(Stored items)
|---|

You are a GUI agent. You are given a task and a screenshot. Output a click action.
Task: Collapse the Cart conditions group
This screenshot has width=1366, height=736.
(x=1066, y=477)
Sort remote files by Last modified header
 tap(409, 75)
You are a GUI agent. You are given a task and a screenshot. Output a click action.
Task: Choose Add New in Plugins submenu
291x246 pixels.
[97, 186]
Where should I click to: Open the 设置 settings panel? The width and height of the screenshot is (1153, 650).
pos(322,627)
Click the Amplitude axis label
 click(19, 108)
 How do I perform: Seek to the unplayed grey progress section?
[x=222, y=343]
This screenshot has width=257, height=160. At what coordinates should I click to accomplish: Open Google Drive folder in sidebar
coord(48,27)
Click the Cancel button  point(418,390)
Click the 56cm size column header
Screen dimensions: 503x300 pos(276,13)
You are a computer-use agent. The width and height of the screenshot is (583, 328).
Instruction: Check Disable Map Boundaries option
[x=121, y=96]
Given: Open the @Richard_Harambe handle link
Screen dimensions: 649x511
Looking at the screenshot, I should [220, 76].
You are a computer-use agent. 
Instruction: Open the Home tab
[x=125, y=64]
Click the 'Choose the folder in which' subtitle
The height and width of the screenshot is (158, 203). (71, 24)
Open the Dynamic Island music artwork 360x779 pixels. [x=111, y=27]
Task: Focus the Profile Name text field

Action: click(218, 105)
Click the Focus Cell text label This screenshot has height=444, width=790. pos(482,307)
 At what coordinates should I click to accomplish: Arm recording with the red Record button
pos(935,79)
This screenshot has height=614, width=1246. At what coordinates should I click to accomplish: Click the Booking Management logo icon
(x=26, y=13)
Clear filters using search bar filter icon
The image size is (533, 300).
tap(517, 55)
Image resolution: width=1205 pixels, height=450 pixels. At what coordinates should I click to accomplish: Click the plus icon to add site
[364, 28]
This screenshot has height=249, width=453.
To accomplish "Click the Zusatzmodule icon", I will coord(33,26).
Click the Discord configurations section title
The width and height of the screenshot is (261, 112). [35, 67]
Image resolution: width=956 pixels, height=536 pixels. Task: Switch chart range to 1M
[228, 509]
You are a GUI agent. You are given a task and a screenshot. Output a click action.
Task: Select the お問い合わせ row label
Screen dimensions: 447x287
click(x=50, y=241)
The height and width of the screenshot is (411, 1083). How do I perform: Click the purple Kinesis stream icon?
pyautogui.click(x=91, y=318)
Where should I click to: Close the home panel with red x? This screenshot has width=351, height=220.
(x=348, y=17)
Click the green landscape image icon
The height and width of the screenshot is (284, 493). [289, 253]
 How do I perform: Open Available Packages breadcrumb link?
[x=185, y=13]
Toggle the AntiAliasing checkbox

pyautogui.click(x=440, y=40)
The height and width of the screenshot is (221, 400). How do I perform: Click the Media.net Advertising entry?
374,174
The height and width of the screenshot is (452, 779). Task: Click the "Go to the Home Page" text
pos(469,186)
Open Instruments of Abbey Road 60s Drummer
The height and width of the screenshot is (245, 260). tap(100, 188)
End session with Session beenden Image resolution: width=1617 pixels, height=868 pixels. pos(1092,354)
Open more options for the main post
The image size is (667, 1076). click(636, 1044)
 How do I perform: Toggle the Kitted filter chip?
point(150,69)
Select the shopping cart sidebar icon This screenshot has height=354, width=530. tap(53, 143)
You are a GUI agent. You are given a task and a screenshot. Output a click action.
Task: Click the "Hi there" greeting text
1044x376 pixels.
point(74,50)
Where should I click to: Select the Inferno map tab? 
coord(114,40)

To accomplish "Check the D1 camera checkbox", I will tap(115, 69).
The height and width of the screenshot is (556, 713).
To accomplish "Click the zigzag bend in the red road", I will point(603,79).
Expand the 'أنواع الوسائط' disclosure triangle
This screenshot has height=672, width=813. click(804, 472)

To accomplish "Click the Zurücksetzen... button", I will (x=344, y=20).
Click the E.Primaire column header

|---|

Copy the lines of the data above exactly as written, beginning with the line containing "Open the Dynamic" and ending with the line containing "Click the Focus", and leave out all other lines.

ANSWER AREA =>
Open the Dynamic Island music artwork 360x779 pixels. [x=111, y=27]
Task: Focus the Profile Name text field

Action: click(218, 105)
Click the Focus Cell text label This screenshot has height=444, width=790. pos(482,307)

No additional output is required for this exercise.